January 31, 2015 — From the late 1970s through the ’80s, the small, silver-colored butterfish was a high-flying commodity in Japan. Millions upon millions of pounds were bought and sold, and almost the entire harvest came off Rhode Island vessels.
But as often happens with boom cycles, this one was followed by a bust – and the whole butterfish market dried up and vanished. The end came in the mid-1990s, after the Tokyo stock market crashed, and the value of the yen sank further below the dollar. But there were problems on the Rhode Island end as well – the fish were getting too small for the prices U.S. sellers were asking. So the Japanese found a cheaper substitute.
For nearly two decades the East Coast butterfish market has been dormant. Landings have been stagnant, and the quotas have been too low to regain market footing.
But that could change. In the past two years National Oceanic and Atmospheric Administration Fisheries has begun raising the butterfish quota, with the largest increase set for last month.
Getting a lost market back won’t be easy for Rhode Island fish sellers.

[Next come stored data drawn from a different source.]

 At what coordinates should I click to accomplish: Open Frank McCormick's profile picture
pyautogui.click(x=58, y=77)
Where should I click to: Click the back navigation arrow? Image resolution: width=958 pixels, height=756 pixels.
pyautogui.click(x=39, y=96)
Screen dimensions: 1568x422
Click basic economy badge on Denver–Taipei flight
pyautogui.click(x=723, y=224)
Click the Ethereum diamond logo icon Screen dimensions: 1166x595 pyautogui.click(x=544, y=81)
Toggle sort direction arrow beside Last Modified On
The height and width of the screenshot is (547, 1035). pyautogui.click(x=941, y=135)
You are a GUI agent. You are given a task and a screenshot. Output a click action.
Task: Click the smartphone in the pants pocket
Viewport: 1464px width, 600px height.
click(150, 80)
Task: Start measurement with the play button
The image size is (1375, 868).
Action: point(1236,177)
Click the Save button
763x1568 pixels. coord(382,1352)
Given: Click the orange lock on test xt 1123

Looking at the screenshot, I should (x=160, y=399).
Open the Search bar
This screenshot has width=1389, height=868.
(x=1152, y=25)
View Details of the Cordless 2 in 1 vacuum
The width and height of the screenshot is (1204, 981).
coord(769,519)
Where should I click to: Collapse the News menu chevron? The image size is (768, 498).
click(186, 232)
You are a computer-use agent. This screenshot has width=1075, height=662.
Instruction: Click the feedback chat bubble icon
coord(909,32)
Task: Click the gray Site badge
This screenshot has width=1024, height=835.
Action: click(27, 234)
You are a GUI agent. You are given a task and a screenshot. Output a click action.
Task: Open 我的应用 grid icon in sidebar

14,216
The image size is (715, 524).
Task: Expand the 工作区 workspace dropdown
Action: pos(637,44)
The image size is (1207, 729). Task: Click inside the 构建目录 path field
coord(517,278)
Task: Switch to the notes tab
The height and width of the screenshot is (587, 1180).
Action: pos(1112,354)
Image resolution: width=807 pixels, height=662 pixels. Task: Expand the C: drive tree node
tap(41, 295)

Two significant obstacles stand in the way: one is economic, the other biological.
“There is no way we’re going to just flip a switch with this and be back in boom time,” said Glenn Goodwin, co-owner of SeaFreeze Ltd., a Rhode Island frozen seafood company based in North Kingstown and the Narragansett fishing village of Galilee.
SeaFreeze has been in the butterfish business since 1984.
Goodwin owns the company with his brother Kyle, who is the captain of one of the company vessels, and their father, Richard, who started it, and who helped develop many innovations for at-sea freezing, sorting and processing.